News :
Jonathan Abandons Crucial ECOWAS Meeting, Jets Out Of Nigeria To Belgium\
President
Goodluck Jonathan departed Abuja for Brussels today after the Federal
Executive Council meeting, to deliver a speech at a Customs conference
in Belgium.
Mr. Jonathan’s
trip is basically a jamboree organized by the Director of Customs, who
reportedly bribedJonathan’s wife and his Chief of Staff, Mike Oghiadome,
to ensure the President’s appearance at the event.
Last
week, Mr. Jonathan was severely criticized by civil society activists
and opposition groups, for leading a vast delegation of 116 officials
and hangers-on to the Rio+20 conference in Brazil.
During
his third presidential media chat last Sunday, Mr. Jonathan tried to
rebut the criticisms, claiming that the widespread attacks in two States
in which militants killed over 70 people was not enough reason to prevent him from that trip.
Sources
told Saharareporters that this week’s Belgium jamboree will cost
Nigeria its prime spot at the Economic Commission for West Africa
(ECOWAS) table in Yamassoukro, Cote d’Ivoire. Mr. Jonathan was expected
to be there to represent Nigeria to intervene in the political
instability in Mali, where rebels have carved out a den for themselves
in the north, and Guinea Bissau, where military bandits upstaged
civilian power.
Nigeria,
which has lost a lot of political respect in Africa, is leading a
9-nation committee to resolve the conflicts in those two countries.

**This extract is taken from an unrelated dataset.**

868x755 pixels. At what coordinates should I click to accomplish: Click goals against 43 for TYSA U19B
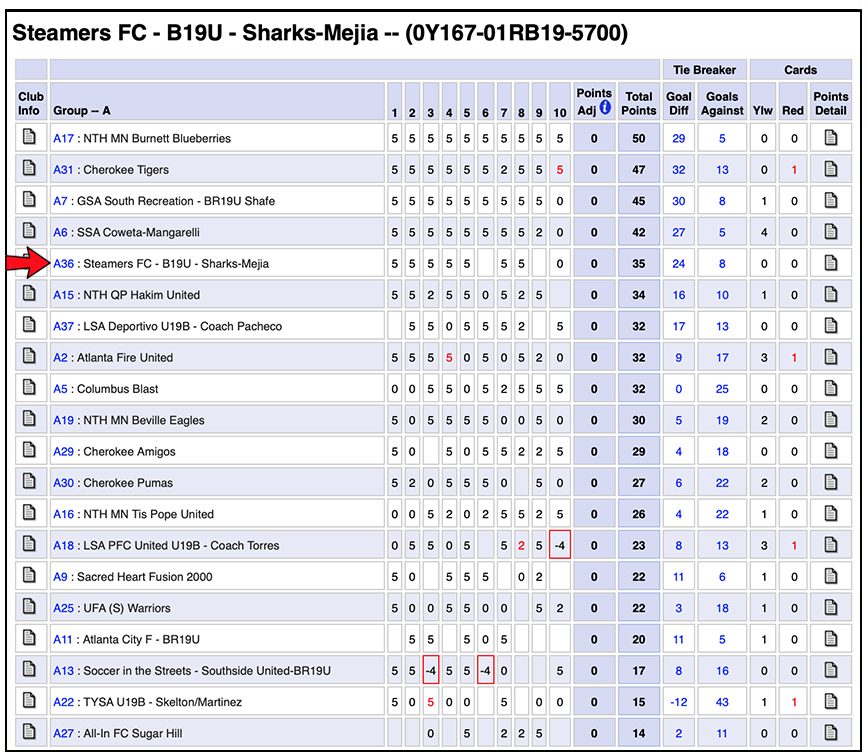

Instead, Mr. Jonathan opted to go to Brussels with no clear agenda. His
large delegation includes Senators, governors, and sundry officials.
The
Nigerian Customs Service is footing the bill of several attendees,
including paying the first lady special estacodes for the nights she
will be in Brussels.
Mrs.
Jonathan will leave Brussels for the United States with 36 aides to
attend to another jamboree: the First Lady’s “Youth Infusion” Summit in
Annapolis, Maryland.
The
Summit is organized by a group in Maryland that is apparently outside
the purview of UNESCO, although it is supported by a non-governmental
organization called the UNESCO Center for Peace. The group’s website
shows that only African first ladies from Ghana, Senegal, Liberia,
Nigeria, Benin, Ethiopia, Gambia, Kenya, Sierra Leone have been invited.
Curiously,
the organizers website -firstladysummit.org was registered and created
only six months ago, in January 2012, and has largely pixelated photos
of advisors that clearly have nothing to do with UNESCO.